I apologize for asking such silly questions. The thing is I'm new to all this and I don't really know how to proceed further.

  • Updating .gitignore sounds like the right thing to do (llvm's .gitignore already has this), but i guess we'd better make a separate commit for that.
NoQ added a comment.May 23 2017, 9:01 AM

No-no, all i was trying to say is that there's code in PthreadLockChecker.cpp that you haven't changed, but accidentally reformatted - and this is something we normally try to avoid. Like, for example, changing enum LockingSemantics {...} from vertical to horizontal - that wasn't your intention, it just accidentally happened because you auto-reformatted the whole file.

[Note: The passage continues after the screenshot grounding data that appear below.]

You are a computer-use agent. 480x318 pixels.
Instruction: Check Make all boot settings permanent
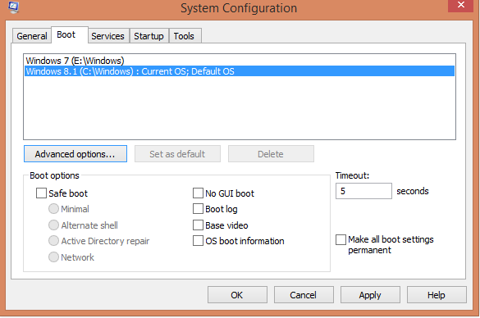(341, 239)
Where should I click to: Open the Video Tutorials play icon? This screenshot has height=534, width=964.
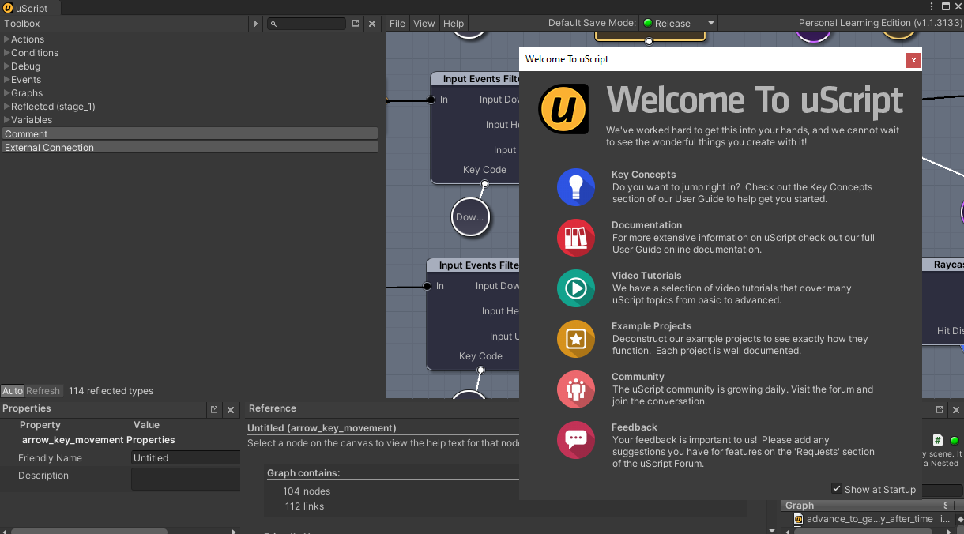pos(576,288)
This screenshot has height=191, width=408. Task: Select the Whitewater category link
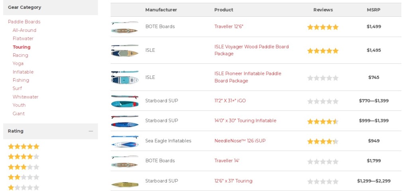tap(26, 97)
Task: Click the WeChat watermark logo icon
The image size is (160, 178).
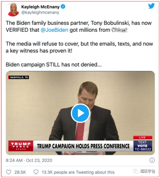Action: (x=135, y=171)
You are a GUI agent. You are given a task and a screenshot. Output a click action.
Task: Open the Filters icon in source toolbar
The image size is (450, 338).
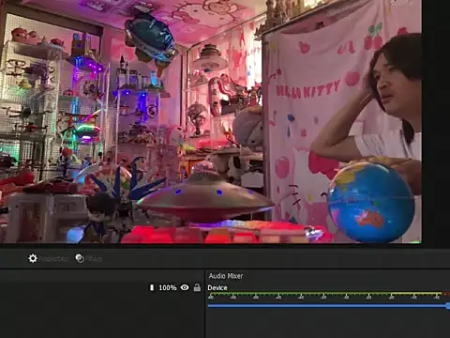tap(80, 258)
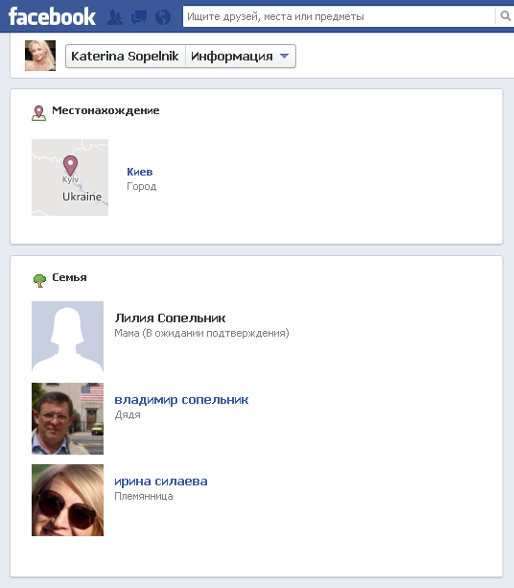The width and height of the screenshot is (514, 588).
Task: Open the friend requests icon
Action: tap(115, 17)
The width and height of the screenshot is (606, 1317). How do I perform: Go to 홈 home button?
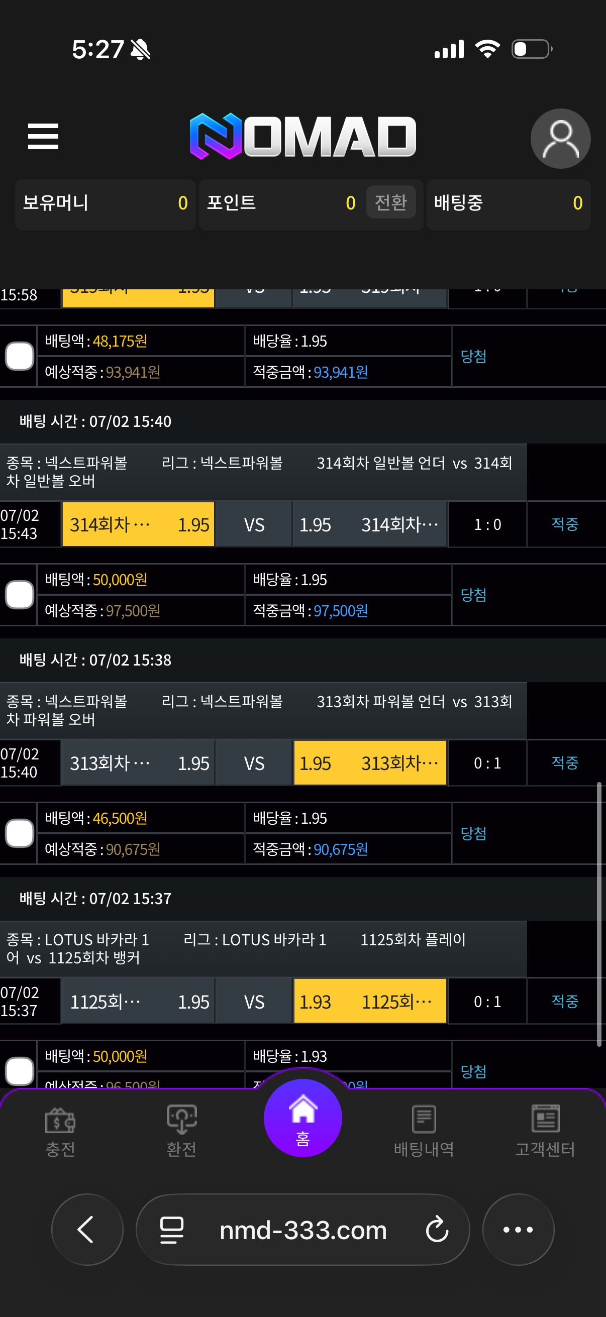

I don't mind these changes, and i didn't mean they introduce any merge conflicts for now, though they tend to do so in the future for other people working on the same code, as we have a few downstream users, and magenta guys who are working on this checker as part of D26342), so most of the time it's better not to introduce unnecessary changes.

I'm not sure if you can easily revert the style-only changes via git clang-format, but you should be able to find them with the help of git reflog if you made a local commit before running clang-format (even if it was later discarded or amended), otherwise only manually i guess.

Applied clang-format only to the changed lines in the final code.

NoQ accepted this revision.May 29 2017, 5:25 AM

I'd commit your patch without the .gitignore change, as it deserves a separate commit and more attention; will have a look at it myself - llvm's and clang's .gitignores have diverged quite a bit.

Thanks for taking this up!~

This revision is now accepted and ready to land.May 29 2017, 5:25 AM
This revision was automatically updated to reflect the committed changes.